Records drawn from a dataset
******
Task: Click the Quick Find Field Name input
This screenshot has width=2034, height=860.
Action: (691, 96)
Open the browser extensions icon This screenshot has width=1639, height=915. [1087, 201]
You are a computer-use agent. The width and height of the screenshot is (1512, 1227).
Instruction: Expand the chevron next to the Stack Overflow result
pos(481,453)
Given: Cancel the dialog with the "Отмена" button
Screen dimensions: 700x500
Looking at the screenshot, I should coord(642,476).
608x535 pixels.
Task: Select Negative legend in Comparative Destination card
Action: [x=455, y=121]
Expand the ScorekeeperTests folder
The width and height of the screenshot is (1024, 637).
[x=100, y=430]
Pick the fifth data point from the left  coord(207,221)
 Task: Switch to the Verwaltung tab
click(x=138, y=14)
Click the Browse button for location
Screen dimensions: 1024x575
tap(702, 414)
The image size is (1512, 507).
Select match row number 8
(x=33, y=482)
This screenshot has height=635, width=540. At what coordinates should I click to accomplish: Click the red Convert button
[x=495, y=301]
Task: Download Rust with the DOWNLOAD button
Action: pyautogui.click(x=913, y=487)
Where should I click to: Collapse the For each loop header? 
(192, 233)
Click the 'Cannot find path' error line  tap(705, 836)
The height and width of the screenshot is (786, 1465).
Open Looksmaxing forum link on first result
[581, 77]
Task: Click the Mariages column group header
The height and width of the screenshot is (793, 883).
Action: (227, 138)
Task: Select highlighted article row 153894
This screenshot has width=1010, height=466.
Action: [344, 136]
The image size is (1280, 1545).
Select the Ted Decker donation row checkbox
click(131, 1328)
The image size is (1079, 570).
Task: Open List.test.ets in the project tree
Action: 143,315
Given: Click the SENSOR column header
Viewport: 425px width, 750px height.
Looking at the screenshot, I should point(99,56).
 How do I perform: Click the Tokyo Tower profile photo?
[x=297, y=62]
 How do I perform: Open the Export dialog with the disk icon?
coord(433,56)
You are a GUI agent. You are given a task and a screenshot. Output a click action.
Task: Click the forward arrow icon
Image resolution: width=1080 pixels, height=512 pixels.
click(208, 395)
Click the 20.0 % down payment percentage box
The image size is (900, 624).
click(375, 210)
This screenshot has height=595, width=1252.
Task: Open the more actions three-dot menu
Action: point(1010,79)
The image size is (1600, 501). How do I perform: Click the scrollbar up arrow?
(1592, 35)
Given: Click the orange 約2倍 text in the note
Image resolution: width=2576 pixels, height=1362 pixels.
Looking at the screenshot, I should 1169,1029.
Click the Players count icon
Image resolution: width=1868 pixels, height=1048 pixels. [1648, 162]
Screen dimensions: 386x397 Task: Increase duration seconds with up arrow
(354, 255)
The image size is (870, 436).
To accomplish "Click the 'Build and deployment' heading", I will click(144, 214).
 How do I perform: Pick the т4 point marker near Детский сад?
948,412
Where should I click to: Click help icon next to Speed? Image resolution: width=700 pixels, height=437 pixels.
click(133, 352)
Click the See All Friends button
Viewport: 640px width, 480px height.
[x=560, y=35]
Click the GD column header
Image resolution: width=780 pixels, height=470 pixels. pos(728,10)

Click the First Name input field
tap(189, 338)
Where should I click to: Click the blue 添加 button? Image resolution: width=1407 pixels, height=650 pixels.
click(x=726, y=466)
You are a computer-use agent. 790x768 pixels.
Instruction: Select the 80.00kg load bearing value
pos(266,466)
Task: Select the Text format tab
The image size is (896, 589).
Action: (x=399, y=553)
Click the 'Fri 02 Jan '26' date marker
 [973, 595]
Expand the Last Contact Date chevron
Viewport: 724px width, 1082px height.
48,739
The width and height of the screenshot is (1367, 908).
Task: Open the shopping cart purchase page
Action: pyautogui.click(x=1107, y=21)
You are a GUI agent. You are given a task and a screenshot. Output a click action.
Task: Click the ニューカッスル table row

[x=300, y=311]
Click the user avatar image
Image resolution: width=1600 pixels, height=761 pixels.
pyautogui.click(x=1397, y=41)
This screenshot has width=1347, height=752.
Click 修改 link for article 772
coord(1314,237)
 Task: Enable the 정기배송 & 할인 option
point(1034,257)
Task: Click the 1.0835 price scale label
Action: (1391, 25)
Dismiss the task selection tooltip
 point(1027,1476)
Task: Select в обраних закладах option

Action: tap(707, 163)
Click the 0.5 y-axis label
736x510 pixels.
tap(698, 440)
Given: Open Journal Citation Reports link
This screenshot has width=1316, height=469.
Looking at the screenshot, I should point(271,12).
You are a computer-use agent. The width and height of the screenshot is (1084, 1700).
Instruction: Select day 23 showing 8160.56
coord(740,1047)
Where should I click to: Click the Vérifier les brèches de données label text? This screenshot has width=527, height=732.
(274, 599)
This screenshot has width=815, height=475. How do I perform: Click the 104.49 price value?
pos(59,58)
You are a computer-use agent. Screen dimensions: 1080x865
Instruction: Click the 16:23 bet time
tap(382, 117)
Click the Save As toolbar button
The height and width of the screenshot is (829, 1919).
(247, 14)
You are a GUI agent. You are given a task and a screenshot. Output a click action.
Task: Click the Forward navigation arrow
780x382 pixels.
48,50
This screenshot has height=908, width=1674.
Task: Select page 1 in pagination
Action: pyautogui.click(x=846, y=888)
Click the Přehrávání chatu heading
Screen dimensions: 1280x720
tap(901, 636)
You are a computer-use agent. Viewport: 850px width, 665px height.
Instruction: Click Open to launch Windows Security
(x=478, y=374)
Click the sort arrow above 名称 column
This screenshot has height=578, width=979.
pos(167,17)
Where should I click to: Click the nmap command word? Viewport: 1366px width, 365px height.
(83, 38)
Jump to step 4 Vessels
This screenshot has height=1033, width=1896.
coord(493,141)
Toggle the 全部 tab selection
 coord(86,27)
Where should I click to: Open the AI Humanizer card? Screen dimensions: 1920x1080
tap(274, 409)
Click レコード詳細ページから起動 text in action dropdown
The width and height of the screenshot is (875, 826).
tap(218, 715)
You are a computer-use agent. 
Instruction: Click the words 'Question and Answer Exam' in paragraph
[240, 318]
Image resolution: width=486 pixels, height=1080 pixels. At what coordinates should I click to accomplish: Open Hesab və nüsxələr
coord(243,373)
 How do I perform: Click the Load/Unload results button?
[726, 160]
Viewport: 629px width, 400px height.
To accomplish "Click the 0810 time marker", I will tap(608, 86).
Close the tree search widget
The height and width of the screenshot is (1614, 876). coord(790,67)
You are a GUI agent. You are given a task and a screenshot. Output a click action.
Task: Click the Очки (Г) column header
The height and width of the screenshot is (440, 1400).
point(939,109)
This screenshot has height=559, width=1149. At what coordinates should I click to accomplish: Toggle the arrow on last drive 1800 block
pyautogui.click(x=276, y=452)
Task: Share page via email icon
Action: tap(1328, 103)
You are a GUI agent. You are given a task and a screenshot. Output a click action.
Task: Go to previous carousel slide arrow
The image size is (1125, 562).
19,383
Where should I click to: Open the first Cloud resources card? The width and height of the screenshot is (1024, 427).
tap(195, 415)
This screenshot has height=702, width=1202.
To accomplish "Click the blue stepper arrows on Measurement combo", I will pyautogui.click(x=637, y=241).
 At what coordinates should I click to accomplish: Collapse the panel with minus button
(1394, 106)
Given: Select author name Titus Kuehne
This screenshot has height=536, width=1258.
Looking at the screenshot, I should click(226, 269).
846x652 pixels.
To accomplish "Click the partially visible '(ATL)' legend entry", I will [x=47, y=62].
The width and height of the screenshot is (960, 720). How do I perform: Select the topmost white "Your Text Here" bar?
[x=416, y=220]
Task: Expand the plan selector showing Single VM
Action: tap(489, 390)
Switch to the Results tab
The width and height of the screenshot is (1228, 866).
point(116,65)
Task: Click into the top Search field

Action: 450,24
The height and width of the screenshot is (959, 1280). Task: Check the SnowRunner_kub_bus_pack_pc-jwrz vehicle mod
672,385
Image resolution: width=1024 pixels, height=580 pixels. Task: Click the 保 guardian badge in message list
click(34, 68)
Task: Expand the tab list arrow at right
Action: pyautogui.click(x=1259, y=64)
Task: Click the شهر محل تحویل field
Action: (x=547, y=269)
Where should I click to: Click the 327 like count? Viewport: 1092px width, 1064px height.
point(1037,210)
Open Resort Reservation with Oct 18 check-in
******
[Exercise instructions] For the string "heading", return every line of the data where it appears.

[Exercise response]
To accomplish "Click the 'Build and deployment' heading", I will click(144, 214).
Click the Přehrávání chatu heading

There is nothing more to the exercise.